September 3, 2008
Patients with mild to moderate heart failure who receive ICD shock therapy are at higher risk of future death from heart failure
While implantable heart defibrillators reduce the risk of death from sudden cardiac arrest in patients with mild to moderate heart failure, patients who receive defibrillator shocks for rhythm disturbances have a higher future risk of death, primarily from heart failure, a new study has found. The study, conducted at the University of Washington, Duke University Medical Center and the Seattle Institute for Cardiac Research, will appear in the Sept. 4 issue of the New England Journal of Medicine.
This new finding stems from the largest and most comprehensive study of ICD use to prevent sudden death in patients with mild to moderate heart failure —Sudden Cardiac Death in Heart Failure Trial, SCD-HeFT— the results of which were published in the New England Journal of Medicine in 2005. Implantable heart defibrillators or implantable cardioverter-defibrillators (ICDs), as they are known, are small battery-powered generators that are implanted in patients who are at risk of sudden cardiac death due to ventricular fibrillation.
That study demonstrated a clear survival advantage for patients treated with an ICD and medications for heart failure therapy compared to patients treated only with medications for heart failure.
In the new study, Dr. Jeanne E. Poole and colleagues prospectively studied 811 patients enrolled from 1997 to 2001 in SCD-HeFT who received an ICD, representing one-third of the randomized patients. The remaining patients received either the anti-arrhythmia drug amiodarone or a placebo.

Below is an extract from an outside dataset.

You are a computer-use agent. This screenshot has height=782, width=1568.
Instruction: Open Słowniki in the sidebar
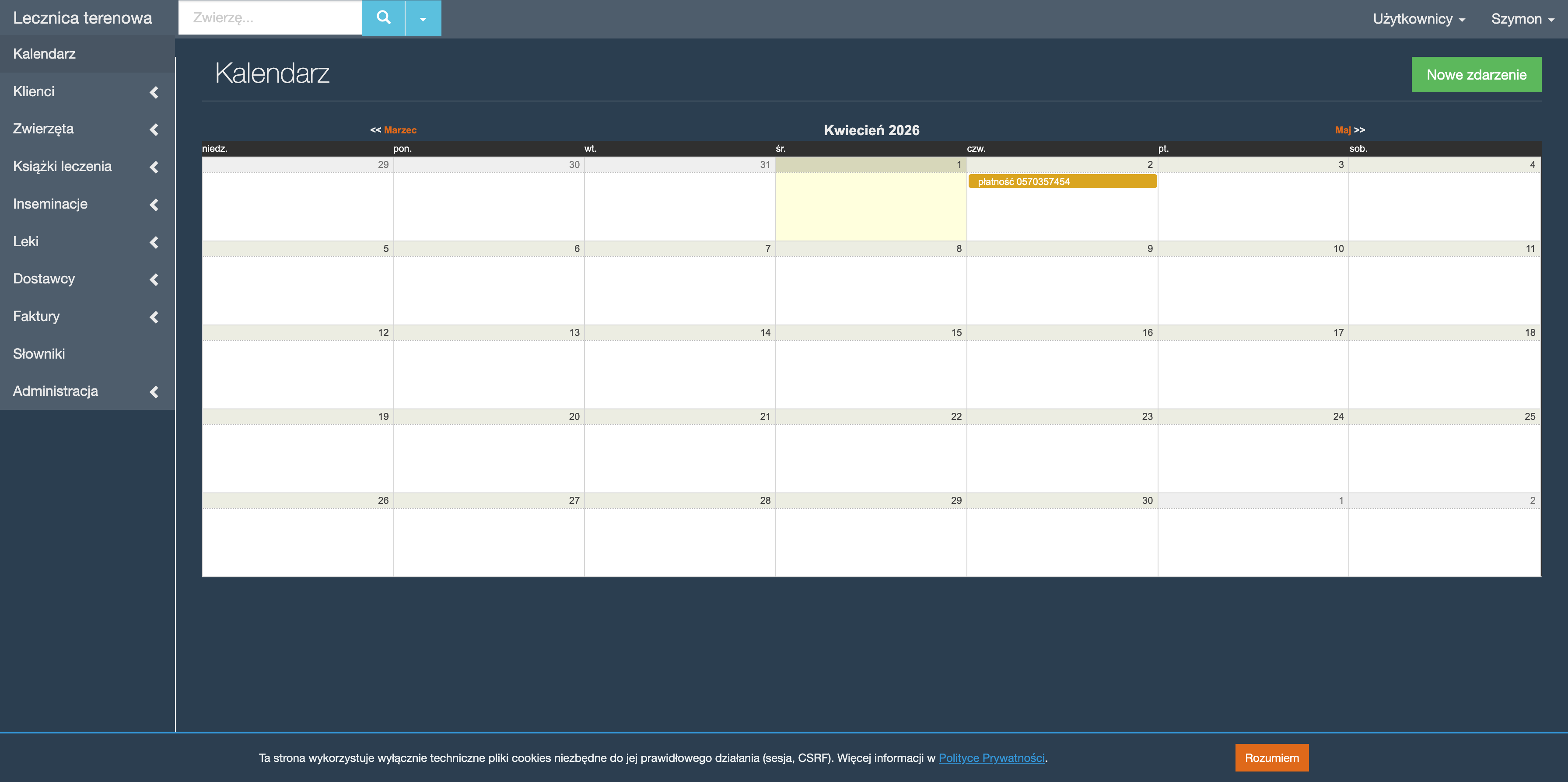tap(39, 353)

“In our analysis, we aimed to compare outcomes in patients who developed heart rhythm disturbances with those patients who did not,” said Dr. Jeanne E. Poole, a cardiologist at the University of Washington and lead author of the study. “The results of our study show that these patients who are saved from an otherwise life-threatening heart rhythm are now identified as a high-risk group that has a higher chance of future death from heart failure.”
Researchers in this study examined the heart rhythms that triggered ICD therapy over the course of this six-year trial. Data retrieved from the patients’ ICDs during clinic visits were examined by a panel of experts. These investigators then looked at whether patients were more likely to subsequently die if they were in the group who had received an ICD shock.

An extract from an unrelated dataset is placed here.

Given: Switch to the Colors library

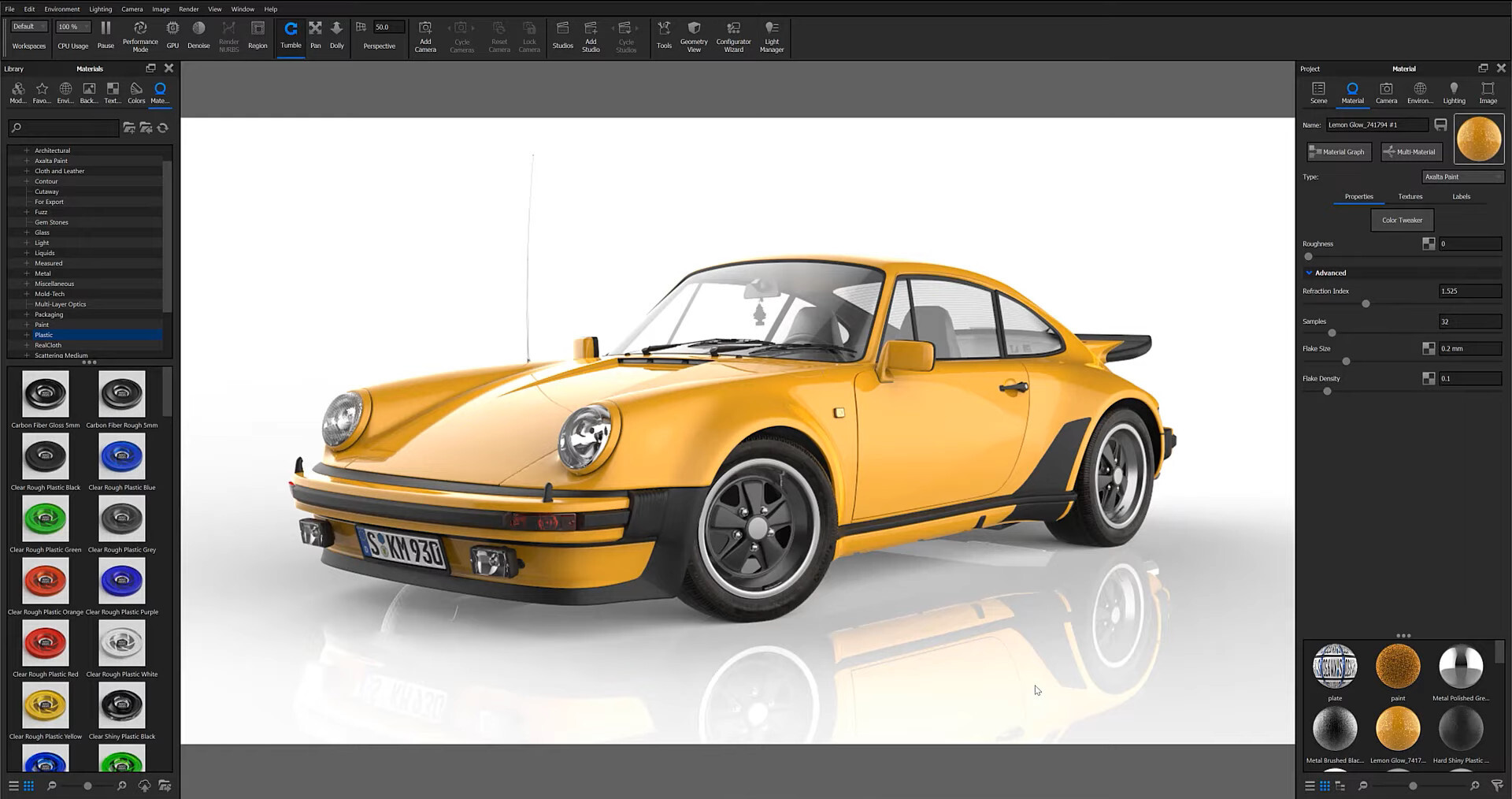Looking at the screenshot, I should (x=135, y=93).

Poole said the study findings provide important information for physicians. “Doctors should be vigilant in monitoring heart failure patients to ensure patients are on appropriate and available therapies,” she said. “Providers should also make sure that a new disorder or progression in the patients’ disease is not responsible for any increased risk.”
Researchers from the University of Washington who contributed to the study include Dr. Daniel Fishbein, professor of medicine, and Dr. Gust Bardy, professor of medicine. Poole also collaborated on this study with researchers Anne Helkamp, Daniel Mark and Kerry Lee from the Duke Clinical Research Institute, and George Johnson and Jill Anderson from the Seattle Institute for Cardiac Research. Other co-authors included physician experts in heart rhythm disorders from universities across North America who helped review and interpret the rhythms treated by the ICD. SCD HeFT and the research cited above by Poole et al. was funded by the National Heart, Lung, and Blood Institute at the National Institutes of Health.